Si vous n’arrivez pas à conceptualiser ce que je viens d’écrire, pensez à une grille de sanctions ou de recommandations qui s’appliqueront d’une façon progressive, comme s’il devait y avoir des récidives (ce n’est pas à souhaiter, mais une vision à moyen et à long terme est à préconiser dans ce type de plan d’action).

Autrement dit, dans cette grille, vous prévoyez une recommandation à très bas niveau de sévérité (par exemple, les parties seront sous surveillance pendant deux semaines) et une sanction plus sévère pour votre organisation (par exemple, l’exclusion ou le congédiement).

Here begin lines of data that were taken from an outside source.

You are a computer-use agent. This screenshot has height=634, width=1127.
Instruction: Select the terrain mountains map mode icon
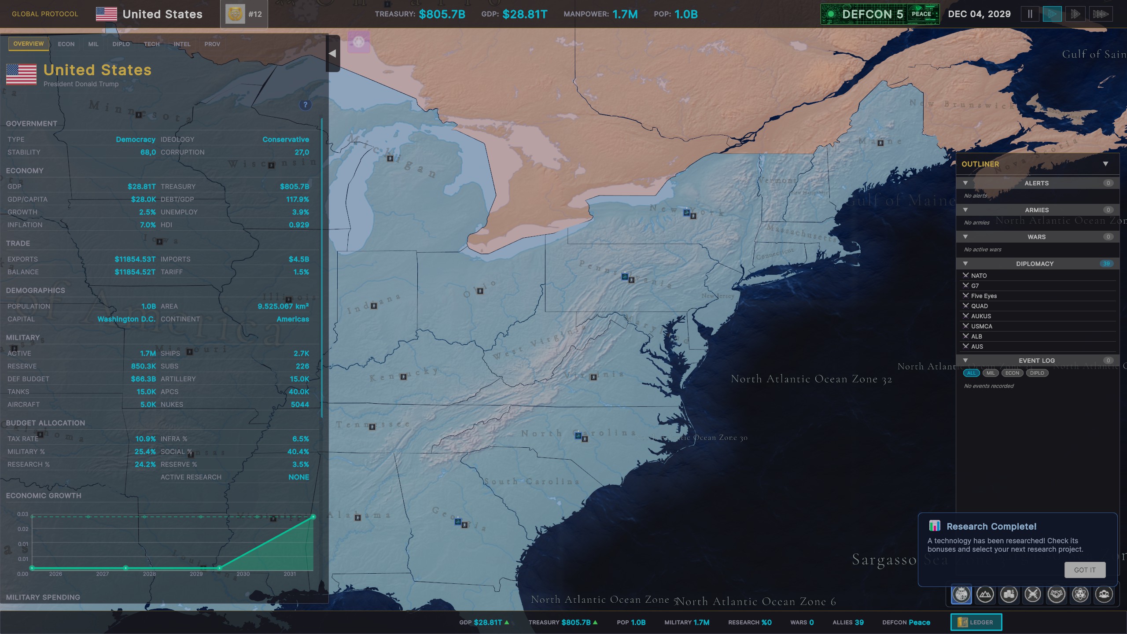coord(985,594)
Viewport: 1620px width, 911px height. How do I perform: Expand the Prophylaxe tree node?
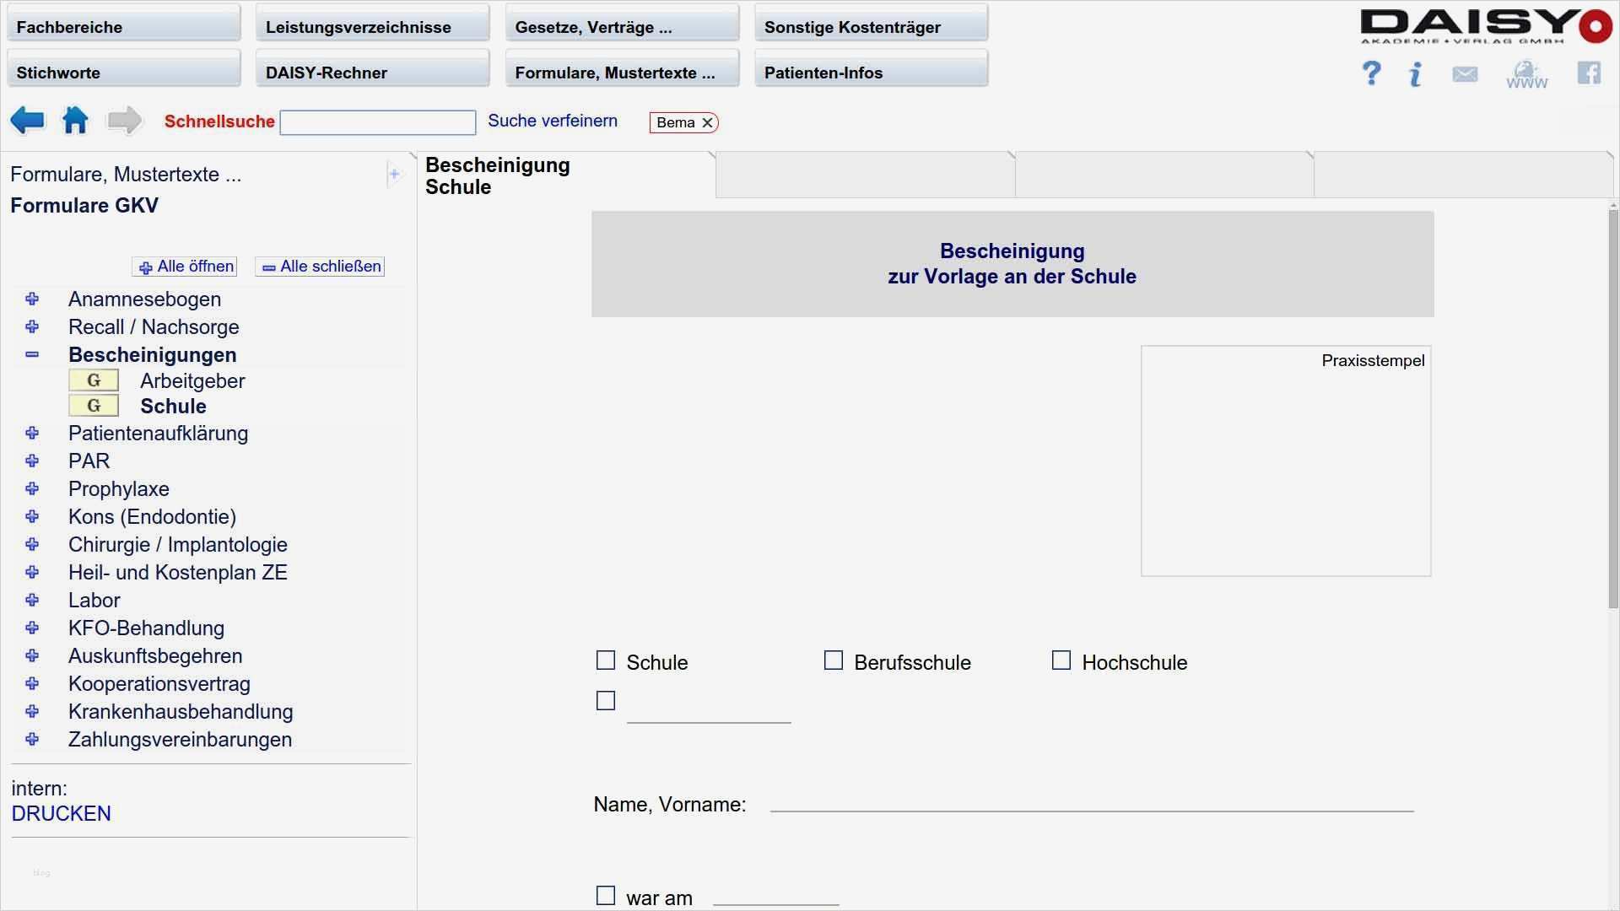(32, 489)
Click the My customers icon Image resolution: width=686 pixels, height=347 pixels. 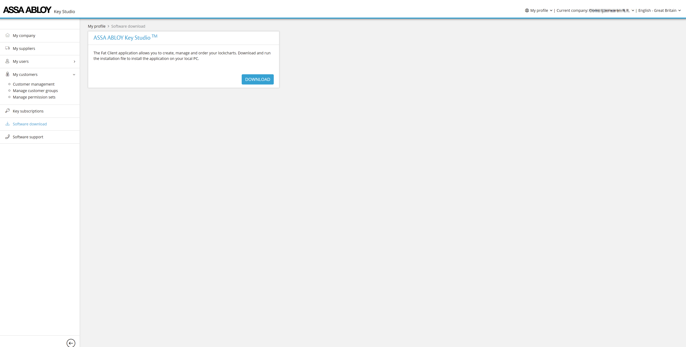coord(7,74)
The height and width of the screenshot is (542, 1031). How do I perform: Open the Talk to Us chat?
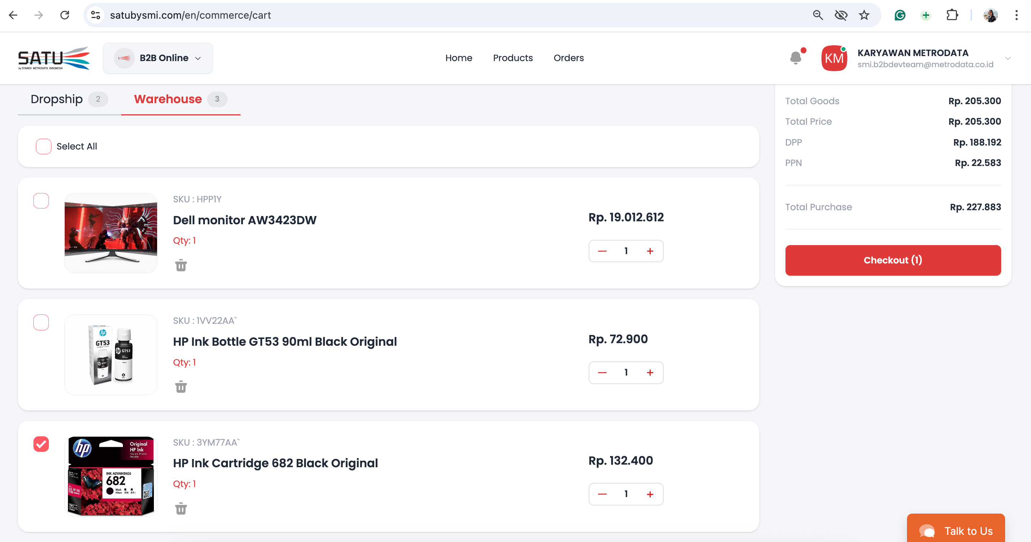click(956, 530)
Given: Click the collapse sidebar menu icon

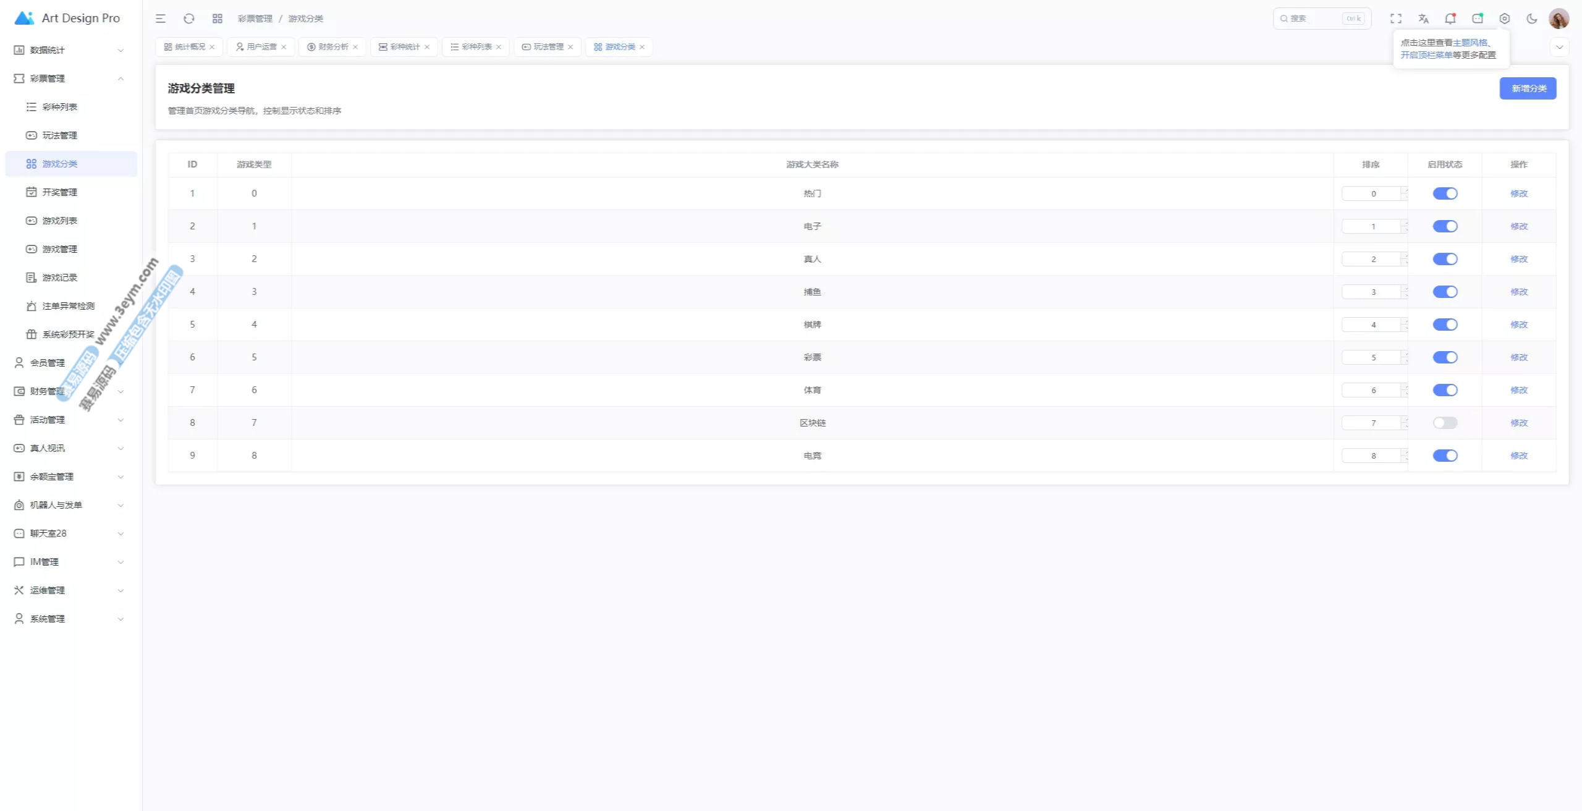Looking at the screenshot, I should (x=161, y=19).
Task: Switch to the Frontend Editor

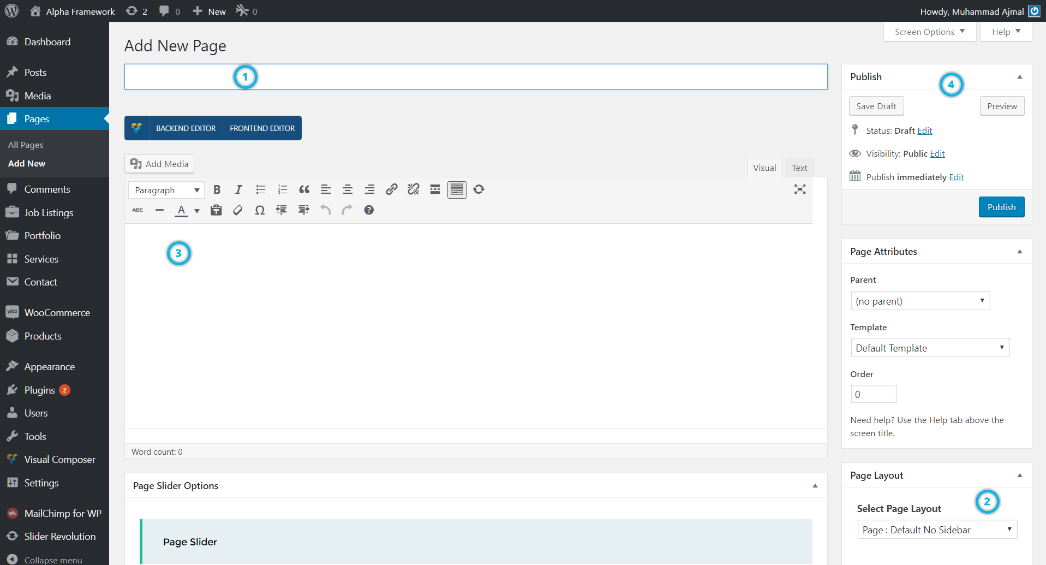Action: coord(262,128)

Entre ces deux extrêmes, vous pouvez en ajouter autant que vous le voulez. Vous pouvez alors prévoir un avis verbal qui précèdera un avis écrit ; dans le cas d’un enfant, vous pouvez prévoir l’intervention des parents après un avis verbal. Bref, ici, la seule limite est celle de votre imagination appliquée à votre domaine.

Conclusion

Plan écrit ou non, le plus important est de ne pas balayer une situation d’intimidation du revers de la main. Il n’y a rien de pire pour une organisation qu’une personne qui se plaint et qui sait déjà que ça ne sert à rien. Elle mettra en doute l’équité de l’organisation et se fera justice d’une autre manière.

Les dirigeants de l’organisation doivent faire preuve de leadership pour enrayer le plus rapidement possible, et à la source, ce type de problématique. Avec un plan d’action bien élaboré et bien appliqué, ils y arriveront à tous les coups.

En cas de besoin, consultez un avocat sans délai.